Problem — Could you write out, exactly, every line from the top of the data through the line holding "Task: Click the fire"? Omit the pictures.

=== Given data ===

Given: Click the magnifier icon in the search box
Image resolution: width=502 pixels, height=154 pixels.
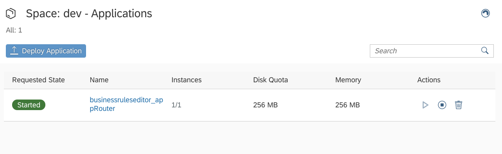Looking at the screenshot, I should coord(485,51).
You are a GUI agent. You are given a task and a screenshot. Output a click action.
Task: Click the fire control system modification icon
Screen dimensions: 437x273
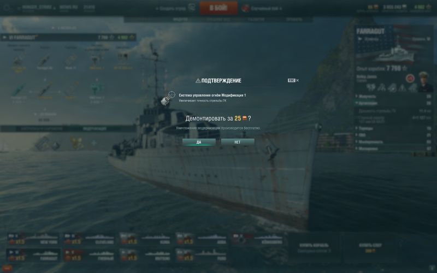click(x=168, y=98)
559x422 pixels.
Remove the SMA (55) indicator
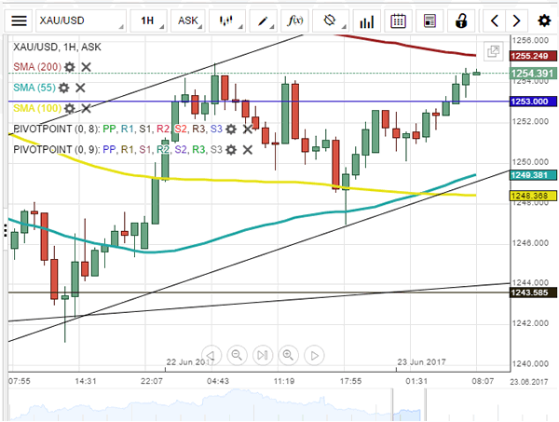tap(80, 88)
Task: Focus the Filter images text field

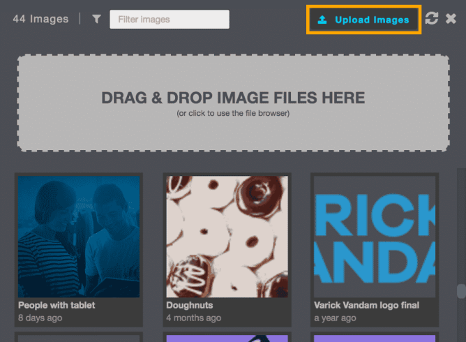Action: pos(170,20)
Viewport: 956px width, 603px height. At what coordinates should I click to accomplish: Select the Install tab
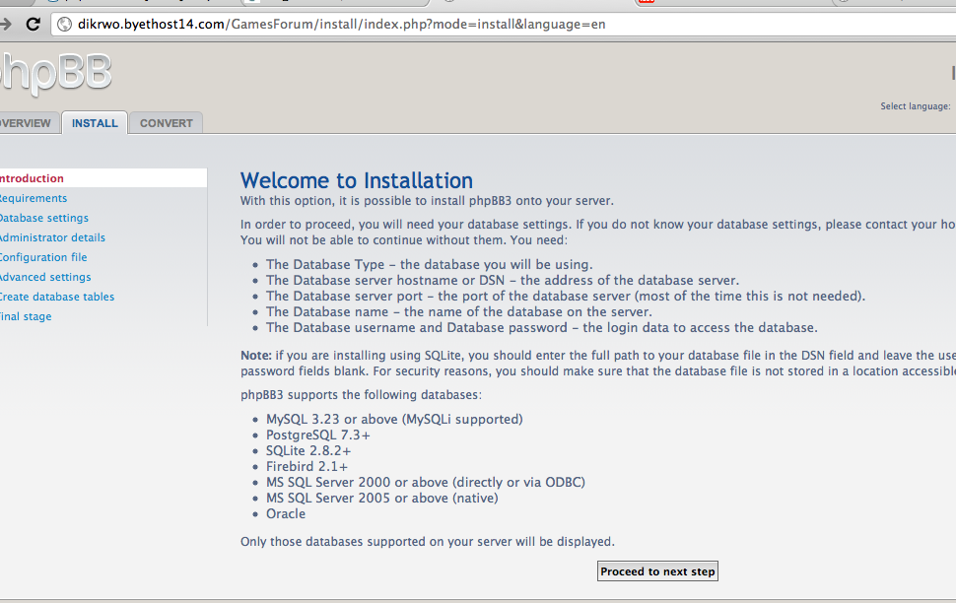pyautogui.click(x=95, y=123)
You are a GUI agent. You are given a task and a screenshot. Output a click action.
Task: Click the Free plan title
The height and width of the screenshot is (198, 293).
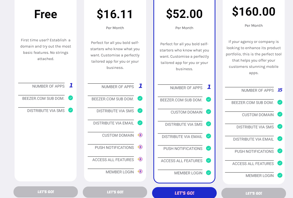[x=46, y=14]
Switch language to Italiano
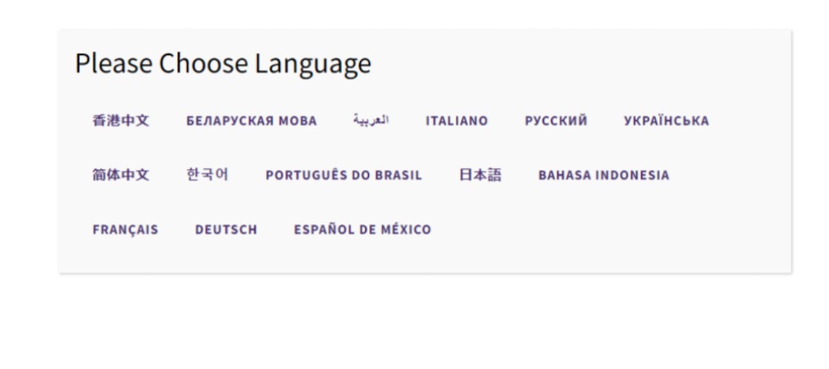 457,121
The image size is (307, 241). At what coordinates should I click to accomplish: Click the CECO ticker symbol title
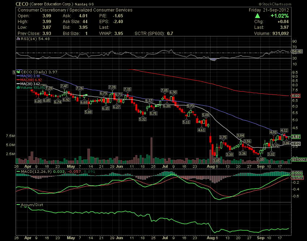(22, 4)
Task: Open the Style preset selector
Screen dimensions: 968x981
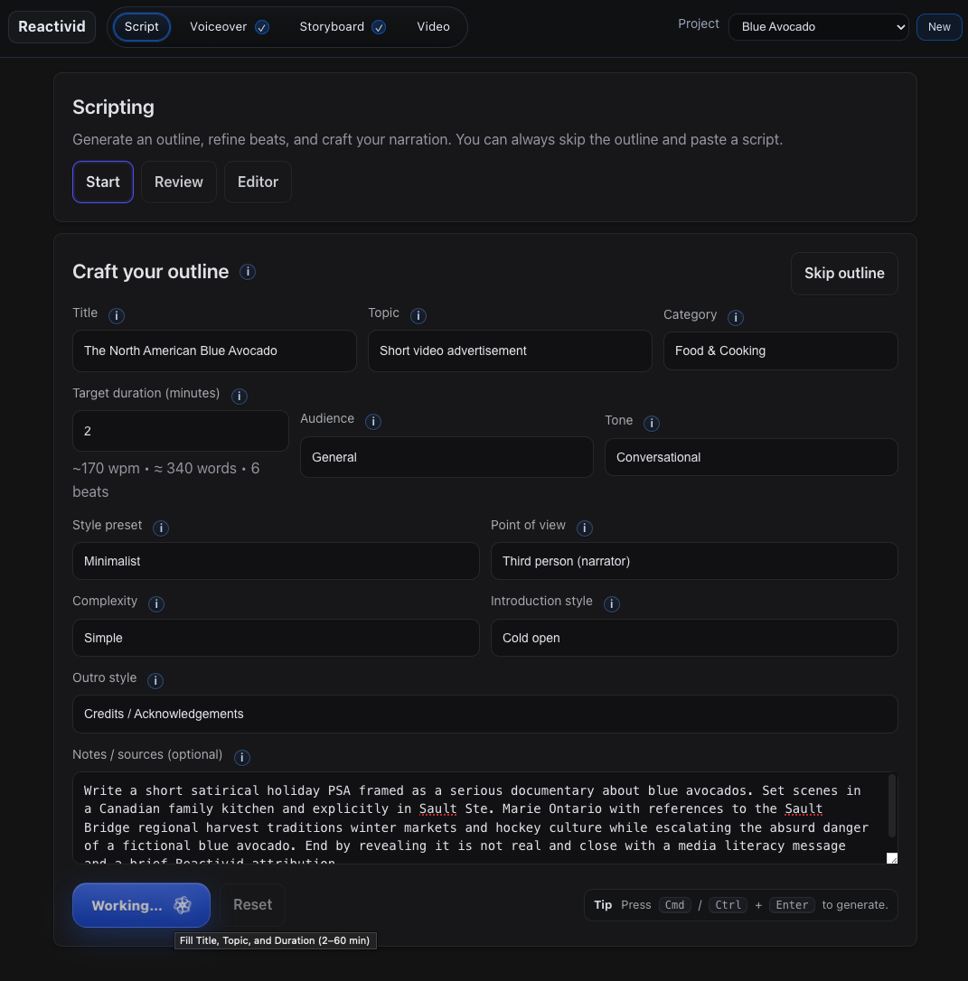Action: (x=276, y=561)
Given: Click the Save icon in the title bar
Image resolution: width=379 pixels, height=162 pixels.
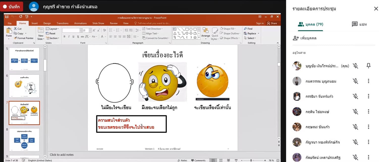Looking at the screenshot, I should click(7, 17).
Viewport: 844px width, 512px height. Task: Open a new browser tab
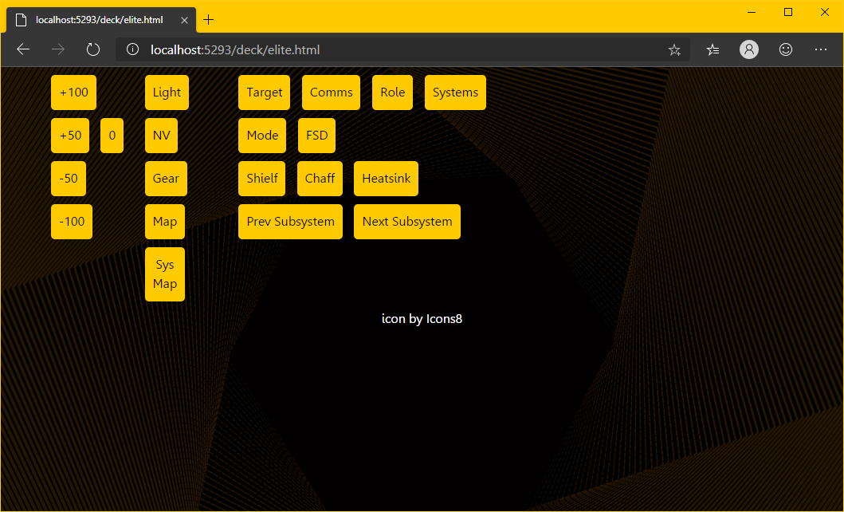(209, 20)
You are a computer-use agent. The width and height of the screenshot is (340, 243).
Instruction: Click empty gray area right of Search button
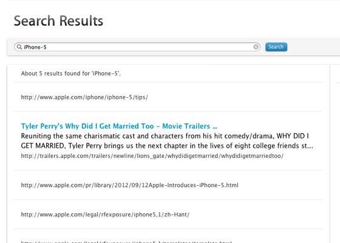[313, 47]

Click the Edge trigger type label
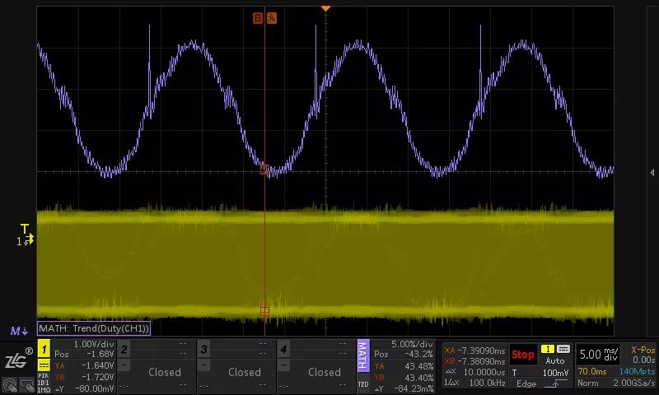[526, 383]
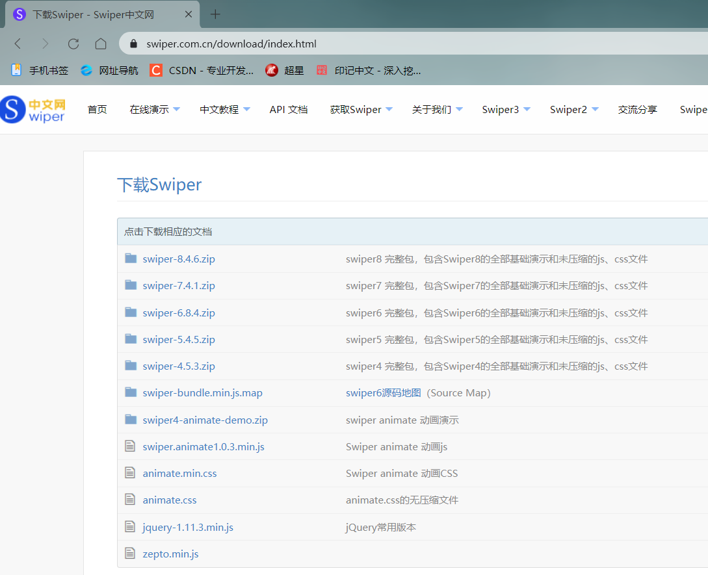
Task: Click the file icon beside zepto.min.js
Action: [129, 553]
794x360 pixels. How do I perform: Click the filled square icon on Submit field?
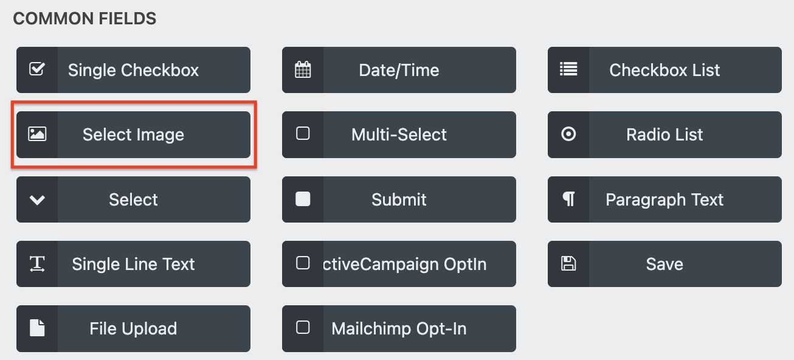(x=302, y=199)
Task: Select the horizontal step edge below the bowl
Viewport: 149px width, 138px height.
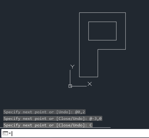Action: tap(112, 49)
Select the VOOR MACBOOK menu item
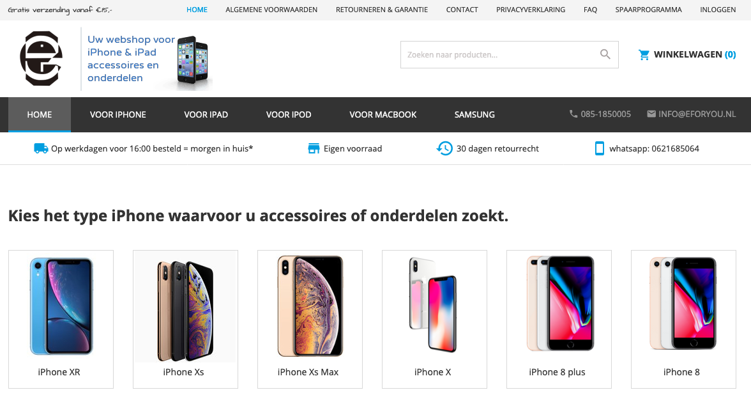 click(383, 114)
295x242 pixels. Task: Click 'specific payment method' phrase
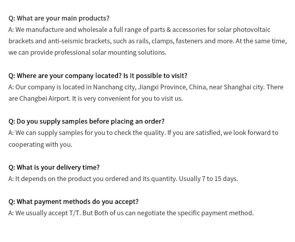tap(215, 213)
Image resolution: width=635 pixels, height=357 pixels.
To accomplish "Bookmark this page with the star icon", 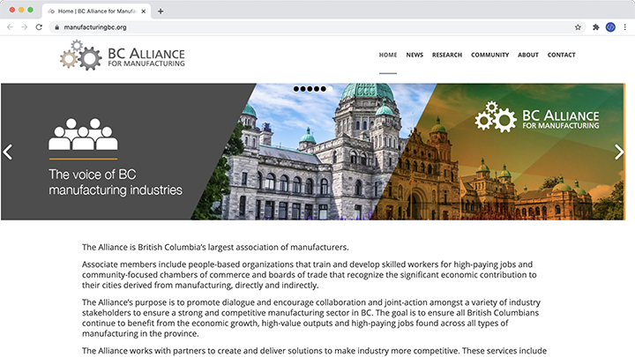I will click(578, 27).
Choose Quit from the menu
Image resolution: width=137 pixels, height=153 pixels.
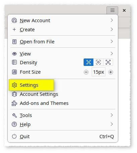pyautogui.click(x=63, y=137)
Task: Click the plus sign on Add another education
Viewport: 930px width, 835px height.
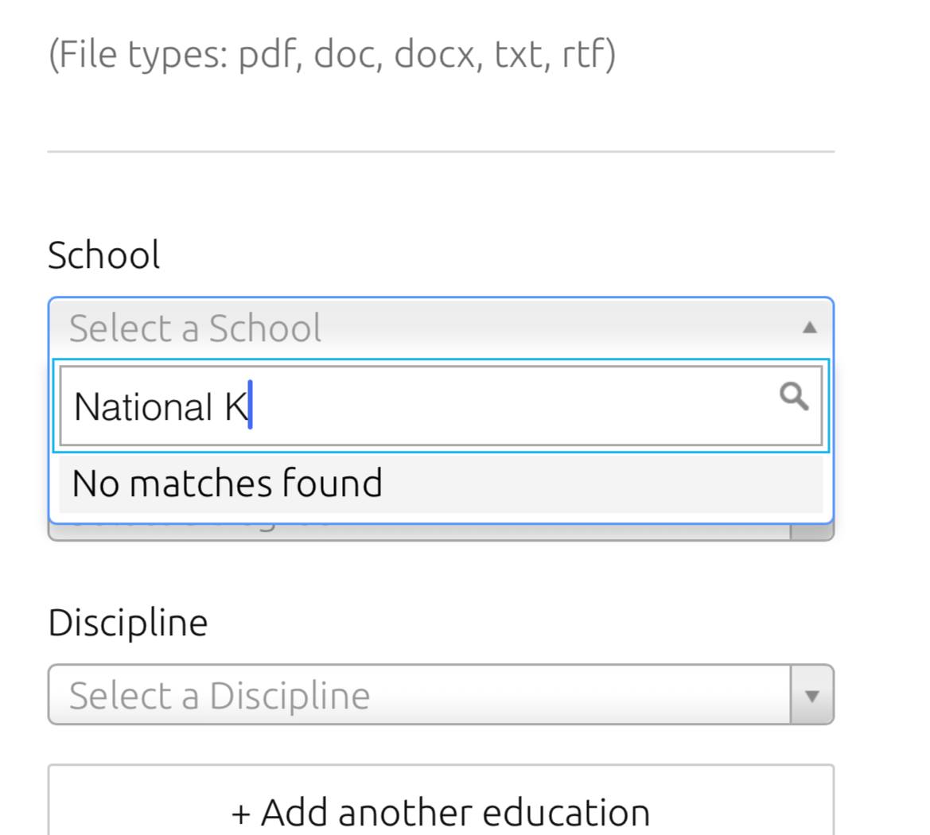Action: click(x=240, y=813)
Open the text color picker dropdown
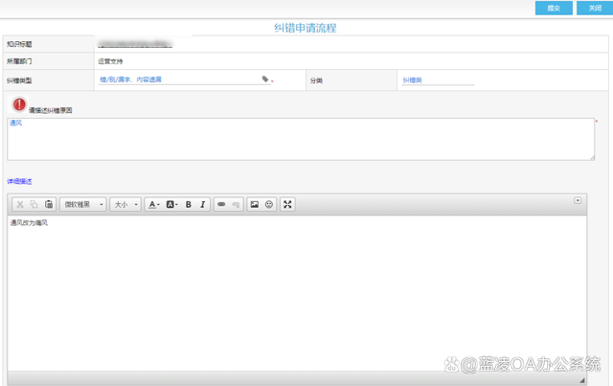 tap(154, 204)
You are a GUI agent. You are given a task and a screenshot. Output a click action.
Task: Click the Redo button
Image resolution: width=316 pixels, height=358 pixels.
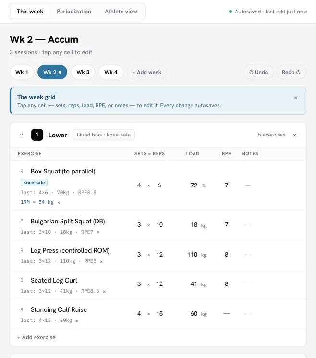click(291, 72)
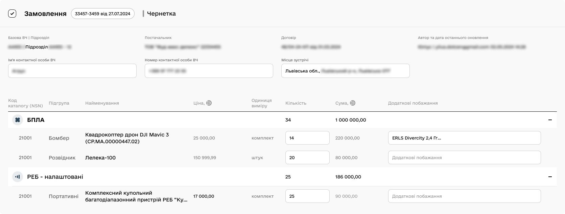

===

Output —
Given: Click the magnifier icon in the search box
Image resolution: width=502 pixels, height=154 pixels.
Looking at the screenshot, I should coord(485,51).
You are a GUI agent. You are given a task and a screenshot. Output a click action.
Task: Click the fire control system modification icon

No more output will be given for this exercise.